* Passage shown:
::::

These technologies will never be able to offer multiple video-on-demand channels or 3D HD television [2], nor other advanced services that can be offered through fiber.
President Obama himself, as well as many other heads of state and executives of Western companies, have recognized that Next Generation Networks (NGNs) are one of the main keys to overcoming the current crisis, due to their capacity to generate employment in network construction and to build a more productive and sustainable economic fabric through their use. Governments have understood that broadband is a basic necessity, on par with electricity, gas, or water.
According to the FTTH Council's "FTTH Ranking" [4], 75 million FTTH subscribers were reached by the end of 2011, but only 10.3 million of them were in Europe. Although Europe has lagged behind North America and Asia, last year the number of homes connected to fiber grew by 41% and the number of subscribers by 28%. In terms of penetration, the ranking is led by Lithuania (28.3%), Norway (14.7%), and Sweden (13.6%). In terms of absolute number of users, Russia is the largest market with 4.5 million, followed by France, Ukraine, Italy, and Portugal.

::::

* Given records:
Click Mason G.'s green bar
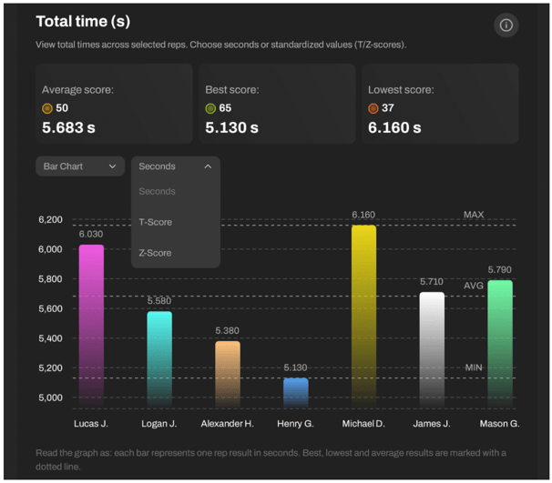point(500,341)
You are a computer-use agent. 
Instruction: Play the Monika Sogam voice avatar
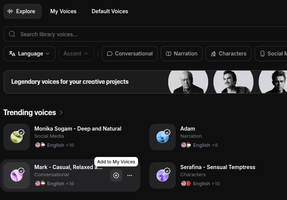[x=17, y=137]
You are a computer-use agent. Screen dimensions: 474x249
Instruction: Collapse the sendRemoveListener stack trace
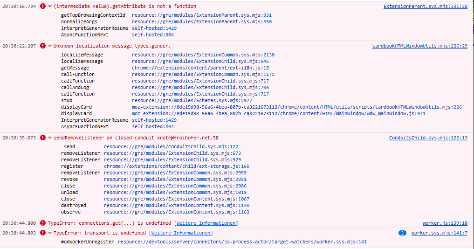pos(50,138)
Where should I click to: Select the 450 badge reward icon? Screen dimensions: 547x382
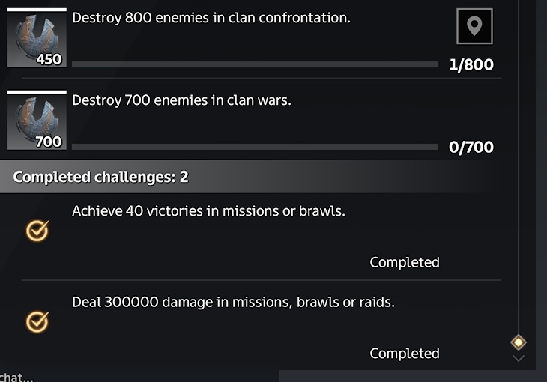(x=37, y=37)
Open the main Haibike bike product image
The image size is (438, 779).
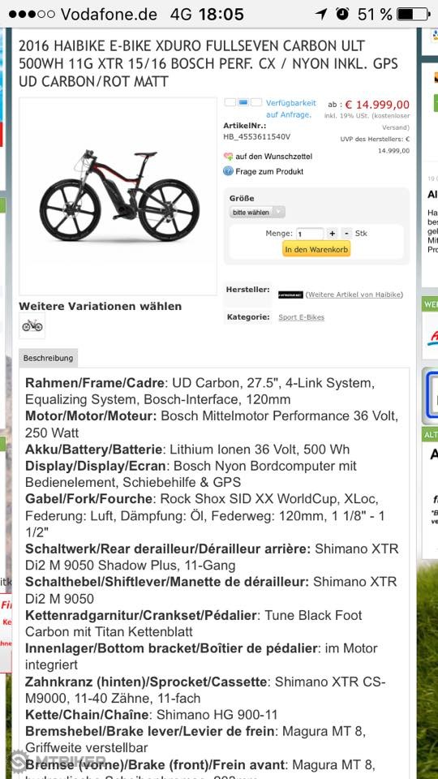[x=118, y=196]
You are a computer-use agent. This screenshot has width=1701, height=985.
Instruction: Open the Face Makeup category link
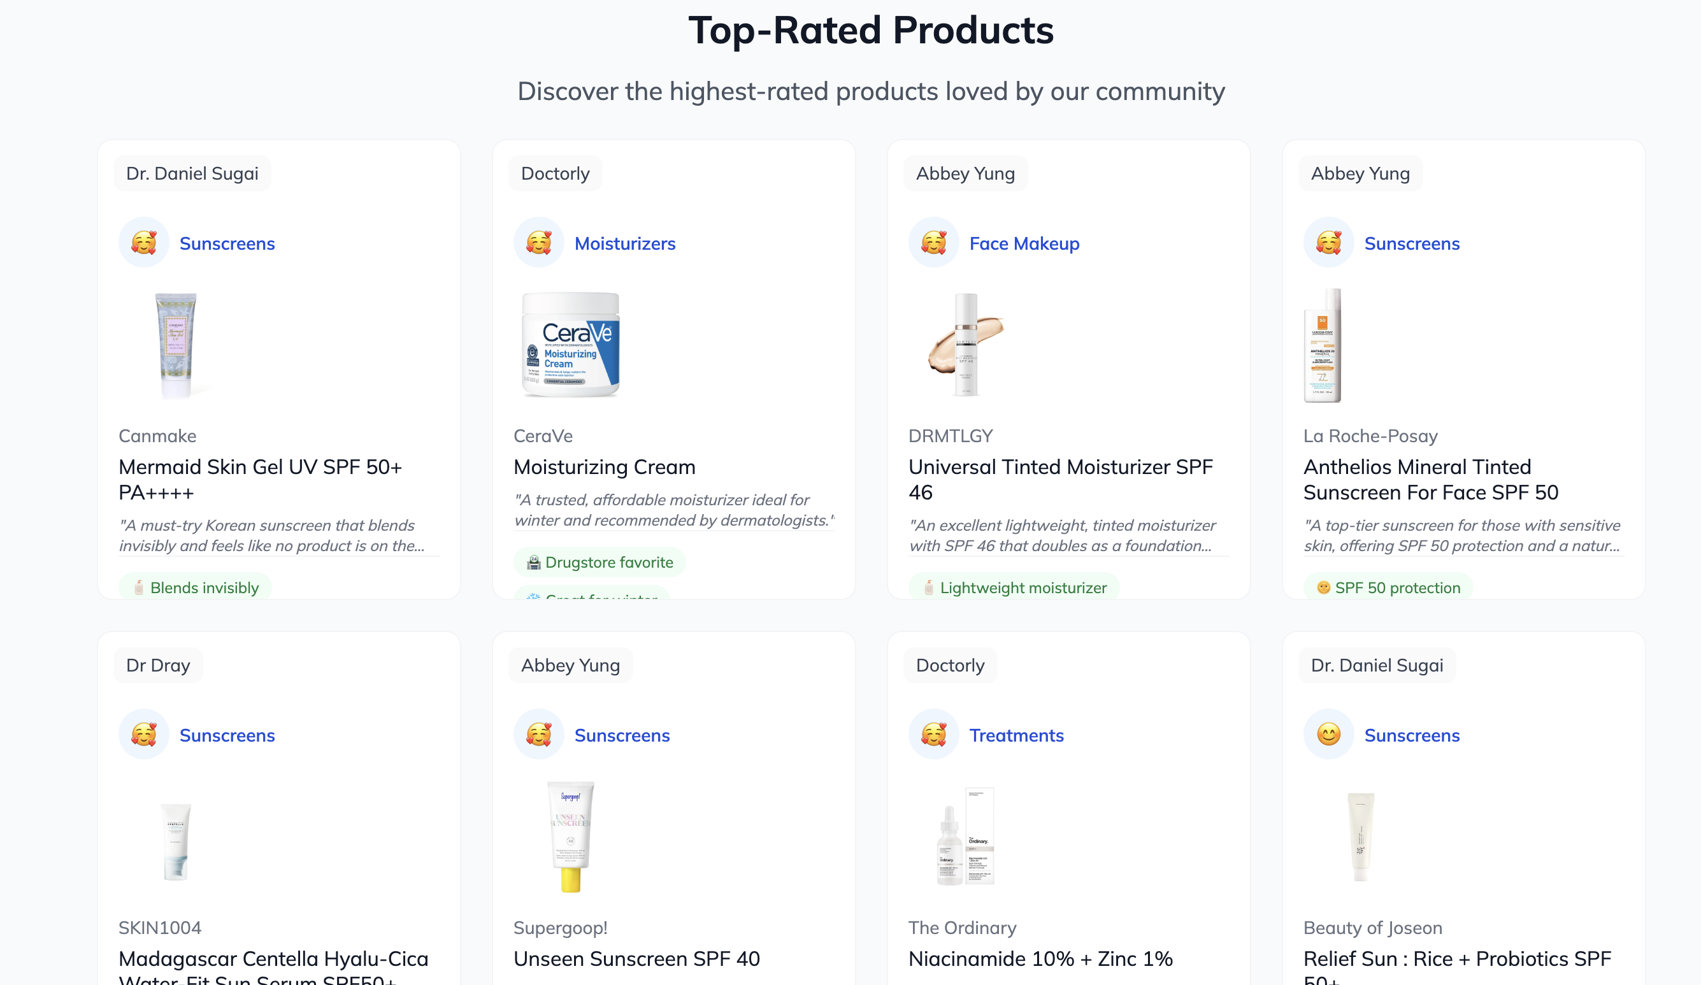(x=1024, y=244)
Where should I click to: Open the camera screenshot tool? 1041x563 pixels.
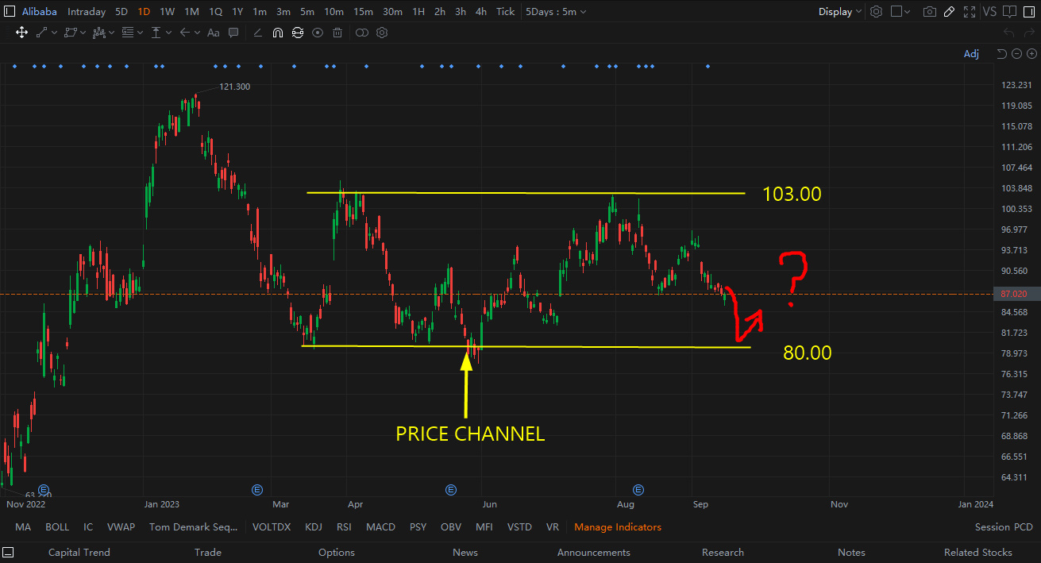pyautogui.click(x=929, y=11)
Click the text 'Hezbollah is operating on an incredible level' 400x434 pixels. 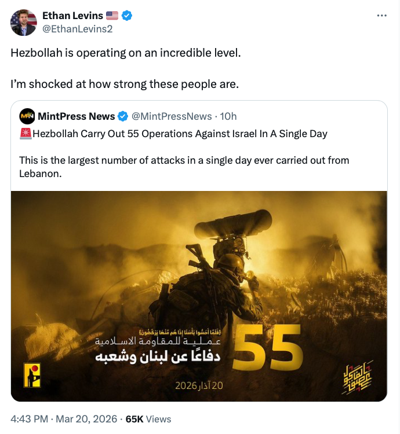click(x=125, y=52)
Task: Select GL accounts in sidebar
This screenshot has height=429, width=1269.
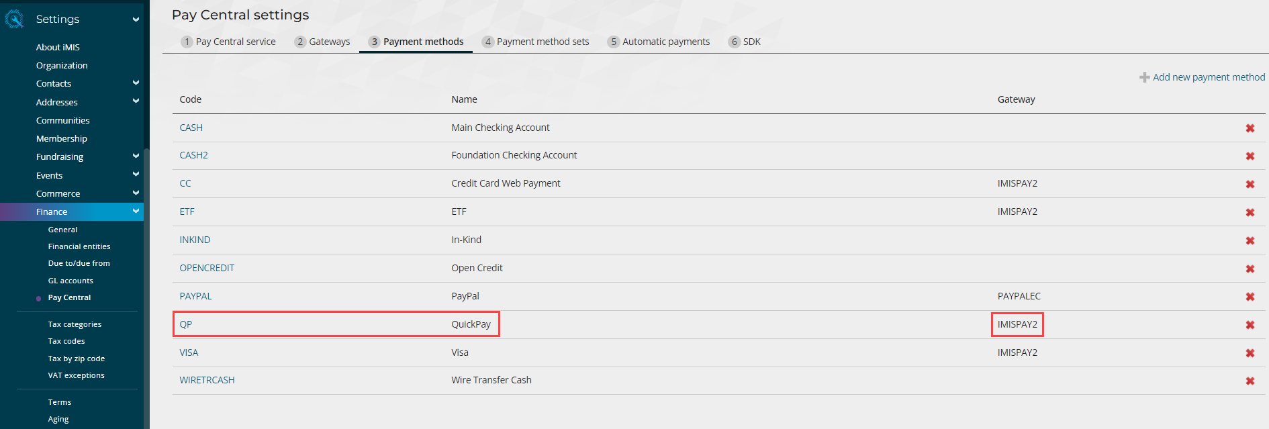Action: (71, 281)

::::

* Set exercise A: Which countries does the fiber broadband passage name?
* Set exercise B: According to the fiber broadband passage, how many FTTH subscribers were in Europe by the end of 2011?
* Set exercise C: Continue the fiber broadband passage from its last sentence.
The records are separate material from the fiber broadband passage.

* Expected output A: Lithuania, Norway, Sweden, Russia, France, Ukraine, Italy, Portugal

* Expected output B: 10.3 million

* Expected output C:
The reality is that there is significant variation between countries in Europe, and unfortunately, Spain is not among the leaders, despite having operators with substantial investment capacity, such as Telefónica, Vodafone, and Orange. According to CMT data [5], Spain ended 2011 with a total of 171,177 FTTH lines, representing a 206.4% increase compared to 2010. Thus, of the 11,147,934 broadband lines in Spain, only 1.53% are fiber optic, most of which belong to Telefónica and GIT. What could be the solution to Spain's lagging FTTH deployment? In a typical FTTH deployment scenario, the majority of the operator's CAPEX is the cost of civil works, although the final investment depends on several factors (the possibility of deploying aerial fiber instead of underground, household density, availability of existing conduits, etc.). As we will see, open access optical networks offer the ability for multiple operators to simultaneously exploit the fiber commercially, minimizing the cost per home passed and accelerating the growth of the customer base. Therefore, it is the ideal solution for Spain to become a leader in this market, which will undoubtedly help the necessary change in the production model.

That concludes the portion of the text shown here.